The Center for the Study of Ethics in the Professions (CSEP) at Illinois Institute of Technology has been awarded a three-year, $335,000 grant from the National Science Foundation for a project focused on developing ethical cultures in science, technology, engineering, and mathematics (STEM) research. Under the guidance of the project’s principal investigator Elisabeth Hildt, director of CSEP and professor of philosophy in the Department of Humanities, and the Co-PIs Kelly Laas, CSEP’s librarian, Eric Brey, Duchossois Leadership Professor and professor of biomedical engineering, and Christine Miller, clinical associate professor of innovation at Stuart School of Business. Illinois Tech graduate students in STEM fields will develop discipline and laboratory-specific ethical guidelines aimed at providing support in handling ethical issues important to the lab environments in which they work. The goal of this project is to positively influence researchers’ understanding of ethical research and practice issues, enhance their handling of these issues, and promote an ethical culture in their respective labs and across campus.

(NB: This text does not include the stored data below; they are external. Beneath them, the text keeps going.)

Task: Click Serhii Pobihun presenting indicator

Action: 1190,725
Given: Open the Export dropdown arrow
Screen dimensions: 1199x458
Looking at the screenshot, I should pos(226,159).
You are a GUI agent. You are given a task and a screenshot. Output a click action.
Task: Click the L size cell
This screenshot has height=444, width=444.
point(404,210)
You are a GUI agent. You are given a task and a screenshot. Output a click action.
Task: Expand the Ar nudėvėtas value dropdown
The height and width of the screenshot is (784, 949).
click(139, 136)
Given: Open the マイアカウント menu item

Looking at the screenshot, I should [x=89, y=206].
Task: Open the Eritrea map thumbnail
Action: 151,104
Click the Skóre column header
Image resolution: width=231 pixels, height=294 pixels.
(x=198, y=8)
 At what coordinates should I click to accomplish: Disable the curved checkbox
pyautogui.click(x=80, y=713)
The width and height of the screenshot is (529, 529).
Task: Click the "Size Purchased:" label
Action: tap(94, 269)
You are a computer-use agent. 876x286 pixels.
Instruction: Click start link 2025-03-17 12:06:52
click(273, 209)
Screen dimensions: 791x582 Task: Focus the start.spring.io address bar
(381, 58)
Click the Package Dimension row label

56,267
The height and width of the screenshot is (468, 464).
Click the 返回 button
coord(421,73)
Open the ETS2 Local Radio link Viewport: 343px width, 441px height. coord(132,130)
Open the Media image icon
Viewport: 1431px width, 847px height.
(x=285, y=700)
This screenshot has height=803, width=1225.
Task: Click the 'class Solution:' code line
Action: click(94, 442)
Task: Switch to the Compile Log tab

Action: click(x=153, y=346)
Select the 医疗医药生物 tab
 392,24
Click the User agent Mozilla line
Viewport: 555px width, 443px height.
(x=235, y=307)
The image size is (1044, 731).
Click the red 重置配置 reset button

“With this project we plan to develop a broadly applicable module that helps cultivate an ethical culture in experimental labs at Illinois Tech and elsewhere,” says Hildt.
The project entitled, “A Bottom-Up Approach to Building a Culture of Responsible Research and Practice in STEM,” focuses on the creation of ethics codes-based guidelines for STEM researchers. Starting from discipline-specific codes of ethics, available through CSEP’s Ethics Codes Collection, graduate students in four different STEM departments at Illinois Tech will develop guidelines on responsible conduct of research (RCR)-related issues they consider of relevance to their laboratory practice. The process of developing these guiding principles will cultivate a high level of ownership in participating students, and help make the guidelines an integral part of the orientation of new lab members.
This is a highly collaborative project with involvement from Armour College’s Departments of Biomedical Engineering (Eric Brey) and Chemical and Biological Engineering (Sohail Murad), and the College of Science’s Departments of Physics (Grant Bunker) and Biology (Andrew Howard) on this project.